Please don’t get me wrong - I recognize that I have a wonderful life with a loving husband, dear family, fulfilling career, rewarding volunteer work, beautiful possessions, and precious pets; and I am extremely grateful. And yet, if someone had shown me this world before I was born and asked me whether or not I would like to come into this world, even knowing what my life would be like I would have declined the offer.

This is indeed one reason that I cling to my faith. If this life is all there is, and once we die we just disappear, well then someone might as well kill me now. It’s all a big waste or some cruel cosmic joke. However, if there is a heaven, then someday I might truly appreciate that I came into existence. Even the apostle Paul said, “For to me to live is Christ, and to die is gain.” (Philippians 1:21) I am reminded of the old chorus we used to sing at church…
“It will be worth it all when we see Jesus.
Life’s trials will seem so small when we see Christ.
One glimpse of his dear face all sorrow will erase.
So bravely run the race ‘til we see Christ.”

Recently at church, the pastor spoke about suffering and about our tendency as humans to ask why.
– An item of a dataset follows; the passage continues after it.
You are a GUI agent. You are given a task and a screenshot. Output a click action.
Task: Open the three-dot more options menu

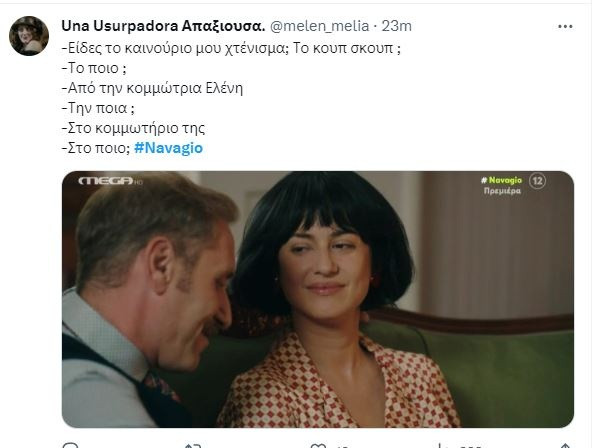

He concluded that it is not for us to know why, and then he said something that struck me to my core. I don’t remember his exact words, but the message that seared my mind was, Life in this world may not be worth it to me, but perhaps my life is worth it to God. My toils here are part of a greater plan, and this isn’t about me. It’s not about my pleasure, it’s not about my relief when I finally make it to heaven, and it’s not about what I am getting out of this deal. It’s about God’s purpose, something that is worth it to him. (This was kind of a “duh” moment - something I have always known - but sometimes you need to get smacked over the head with something to help you remember it again.)

This is not to say that God is unsympathetic to my condition. After all, he has blessed me beyond what I could have ever dared ask. But this is to say that when I have those dark moments like the prophet Elijah, I need to remember that living on this world is not all about me, me, me, and I must remember to listen for the still small voice of God to point me back in the right direction. (I Kings 19:4,12)

One final thought from Revelation 21:4: “And God shall wipe away all tears from their eyes; and there shall be no more death, neither sorrow, nor crying, neither shall there be any more pain: for the former things are passed away.” This is our hope!